Recovery after childbirth involves the body shedding the uterine lining and healing the site where the placenta was attached. When the placenta detaches from the inner wall of the uterus, it leaves a raw wound, often referred to as the “placenta scab.” The subsequent vaginal bleeding and discharge, known medically as lochia, is a normal part of the postpartum healing period. Lochia consists of blood, mucus, and uterine tissue, and it occurs regardless of whether delivery was vaginal or via C-section.
The Phases of Postpartum Bleeding
The discharge from the uterus follows a predictable pattern of color and consistency as the placental wound heals over several weeks. The first stage is called Lochia Rubra, which begins immediately after delivery and typically lasts for about three to five days. During this initial phase, the flow is heavy, similar to a very heavy menstrual period, and the color is bright to dark red. Passing small blood clots is common as the uterus contracts to close off blood vessels at the placental site.
This heavy red flow gradually transitions into the second stage, known as Lochia Serosa, which usually starts around day four or five and can last for up to two weeks. The discharge becomes noticeably lighter in volume and changes color to a pinkish-brown or watery-brown hue. This shift signals that the amount of blood is decreasing and that the discharge now contains more serum, white blood cells, and wound exudate.
The final stage is Lochia Alba, which begins around the second or third week postpartum and may continue as light spotting for up six to eight weeks. During Lochia Alba, the discharge is minimal and changes to a creamy, yellowish-white color. This change indicates that the healing process is nearing completion, and the discharge is primarily made up of white blood cells and epithelial cells.
Identifying the Healing Surge
During the period of lighter bleeding, typically between one and two weeks postpartum, a temporary surge of brighter, heavier bleeding often occurs. This event signifies the moment the protective layer, or eschar, over the placental wound detaches and sheds. The eschar is the medical term for the “scab” that forms over the blood vessels exposed after the placenta’s separation.
When this protective layer sloughs off, it can cause a sudden gush of blood that may be bright red, temporarily mimicking the heavy flow seen in the first few days after birth.
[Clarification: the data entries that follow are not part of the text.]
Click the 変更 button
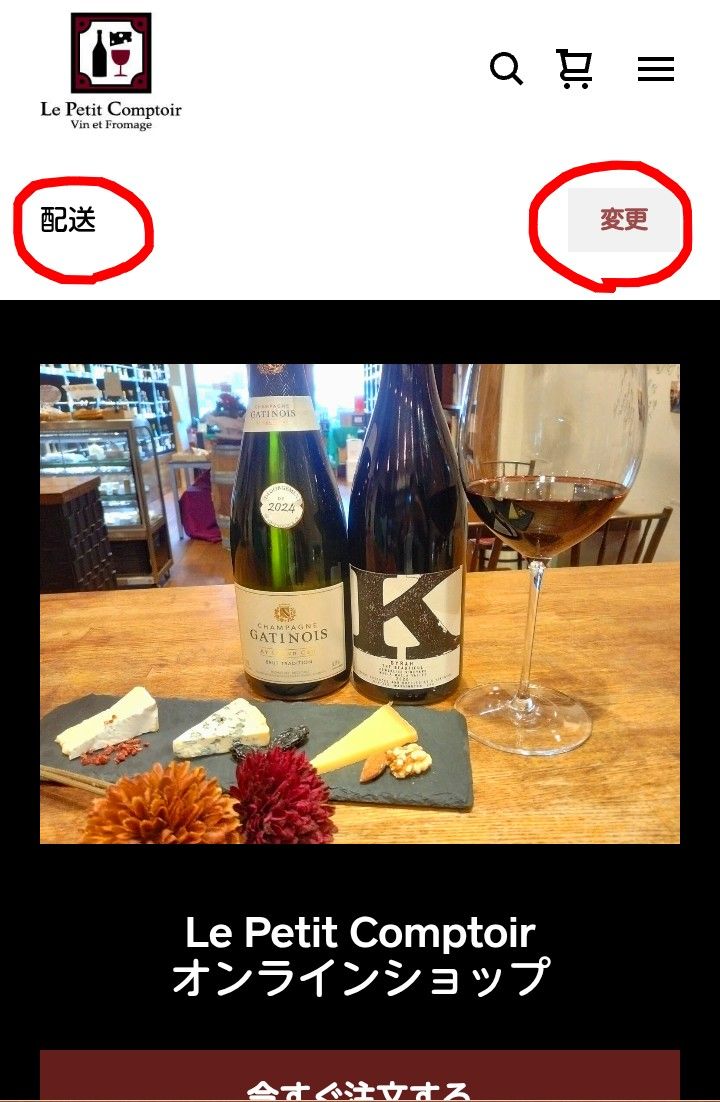Image resolution: width=720 pixels, height=1102 pixels. coord(624,219)
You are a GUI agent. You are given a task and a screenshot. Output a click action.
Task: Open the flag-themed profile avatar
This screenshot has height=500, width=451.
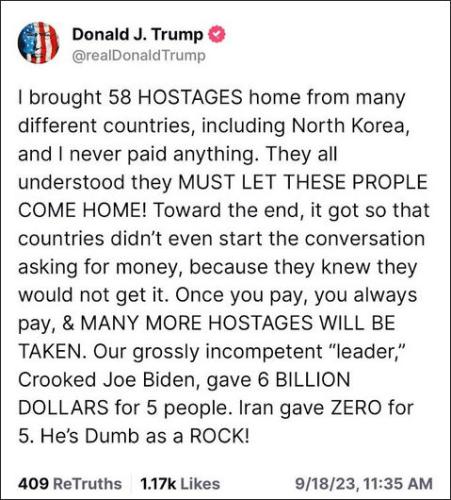pyautogui.click(x=38, y=43)
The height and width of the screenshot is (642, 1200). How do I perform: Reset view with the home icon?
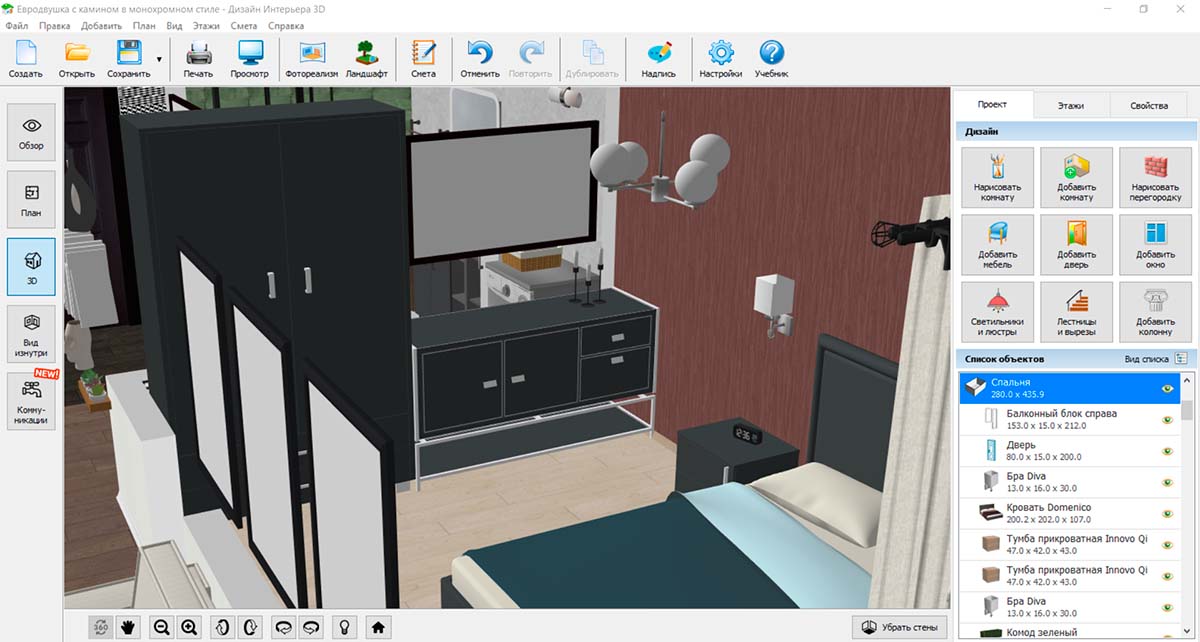coord(378,627)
This temporary increase may also involve passing a few larger clots than the body has recently shed. Some accounts suggest this localized bleeding event can release up to a cup of blood.
This specific surge is a normal part of the healing timeline, unlike a true complication. The key characteristic of this healing surge is its temporary nature; the flow should quickly subside, usually within an hour or two. It should return to the lighter, pinkish-brown discharge of the Lochia Serosa phase. If the heavier bleeding persists beyond a couple of hours or if the flow does not return to its previous lighter level, it may indicate excessive physical activity or signal a problem.
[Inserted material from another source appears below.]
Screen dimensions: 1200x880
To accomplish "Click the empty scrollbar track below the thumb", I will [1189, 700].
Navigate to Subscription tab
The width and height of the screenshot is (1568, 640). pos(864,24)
Urgent Signs of Complication
While the progression of lochia is normal, certain signs indicate abnormal bleeding that requires immediate medical attention. One frequently cited warning sign is blood loss that soaks through more than one full-sized sanitary pad in a single hour for two or more hours consecutively. This level of bleeding suggests a postpartum hemorrhage, which can occur up to twelve weeks after delivery.
The size of blood clots is another important red flag to monitor during the postpartum period. While small clots are common in the first few days, passing any clot larger than a golf ball or a lemon is considered abnormal and warrants emergency contact with a healthcare provider. A sudden and sustained reversal of the bleeding pattern is also concerning, such as a return to bright red, heavy flow after the discharge had already lightened to pink or brown.
Other symptoms that accompany bleeding can signal a serious infection or systemic issue. These include:
- A high fever, usually defined as 100.4°F or higher.
- A foul odor to the discharge.
- Increasing and severe abdominal pain.
- Symptoms of shock, such as feeling dizzy, faint, or lightheaded.
- Experiencing a racing heart or having sudden shortness of breath.